The SEEM program is designed to model small scale residential building energy use. The program consists of an hourly thermal simulation and an hourly moisture (humidity) simulation that interacts with duct specifications, equipment, and weather parameters to calculate the annual heating and cooling energy requirements of the home. It is based on algorithms consistent with current American Society of Heating, Refrigeration, and Air-Conditioning Engineers (ASHRAE), American Heating and Refrigeration Institute (AHRI), and International Organization for Standards (ISO) calculation standards.

In order for the SEEM model to be used in RTF measure assessments, it must be calibrated to baseline and efficient-case consumption. Calibration for single family, multi-family, and manufactured homes are separate endeavors that utilize metered data from a sample of homes in the NW to estimate energy consumption. The most recent SEEM calibration files can be found below, along with supporting documentation necessary to run the SEEM model.

SEEM Supporting Files

SEEM Calibration Documentation

The calibration grounds SEEM heating energy estimates in empirical utility billing data with the goal of improving SEEM-based energy savings estimates for shell- and HVAC-related measures in detached single-family and manufactured homes. 

In the documentation, we use the term primary calibration for the calibration work products that were based on data from RBSA I (2011) and RBSA II (2016).

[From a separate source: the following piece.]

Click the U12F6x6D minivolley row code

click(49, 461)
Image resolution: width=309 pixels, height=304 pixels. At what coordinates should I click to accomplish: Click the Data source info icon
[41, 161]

These products took the form of post-processing adjustments that roughly align SEEM heating energy estimates with billing data estimates for RBSA homes. A fundamental limitation of the primary calibration is that a cross-sectional data set like the RBSA provides comparisons of different homes with different characteristics and different occupants, but it is not ideal for estimating energy changes caused by efficiency interventions that change characteristics within individual homes. Because of this limitation, the RTF approved the primary calibration for each building type and heating type with the understanding that approval only means that, for the RBSA data set, the identified adjustments align SEEM output with billing data as well as it is practical to do with relatively simple and transparent methods. This clarification was intended to recognize the limitations of the primary calibration and to emphasize that measure updates should weigh all available information sources, including the primary calibration, available program evaluation data, and judgment.  

After the primary calibration was approved, the RTF developed measure-specific calibrations on a case-by-case basis. In some cases, the RTF-approved measure analysis uses the primary calibration for the relevant building type with little or no modification. In other cases, the analysis may take an alternative approach based on available data sources and RTF judgment.  

Additional background on the primary calibration and measure-specific calibrations, including links to important meeting dates and approved work products, is provided in this document:  SEEM_Calibration_Overview.doc

Measure calibration details, including relationships with the primary calibration and calculation examples that illustrate how the calibration is applied in each measure workbook, are provided in this workbook:   CalibrationFactorSummary.xlsb.


SEEM Archive files 


SEEM, written at Ecotope, was developed by and for the Council and NEEA. SEEM is used extensively in the Northwest to estimate conservation measure savings for regional energy utility policy planners. It is the simulation engine used to provide heating and cooling energy savings estimates for the residential sector in the Council's Power Plan, for the Performance Tested Comfort System (PTCS) incentive program, the Northwest EnergyStar for Homes program, as well as numerous other utility program offerings. SEEM is also used to support state building energy code revisions including the Washington, Oregon, Idaho and Montana state energy codes.

To create a simulation, SEEM takes a number of input parameters including those for occupancy, equipment, ducts, envelope, foundation, and infiltration. The input structure makes the program flexible and allows it to model a diverse set of building construction types such as split-level, heated basements, slab-on-grade, and cantilevered floors. SEEM generates a number of outputs including building UA, heating load, heating equipment input requirements, cooling load, and cooling equipment input requirements.

SEEM offers a number of advantages over other simulation programs. The step-by-step hourly calculations accurately model both air temperature and mean radiant temperature using a state of the art algorithm. Next, heat pumps and air-conditioners are modeled on real performance data from manufactures’ catalogues. SEEM also provides the capability to use multiple control strategies and thermostat setups for the equipment. Further, SEEM closely tracks duct losses to user specified zones (inside, outside, crawl, attic) and accurately models their impacts. Additionally, SEEM contains a comprehensive below-grade heat loss algorithm to model building ground contact through slabs, crawl spaces, and basements. Lastly, weather data for the simulation comes from the widely used Typical Meteorological Year (TMY) datasets.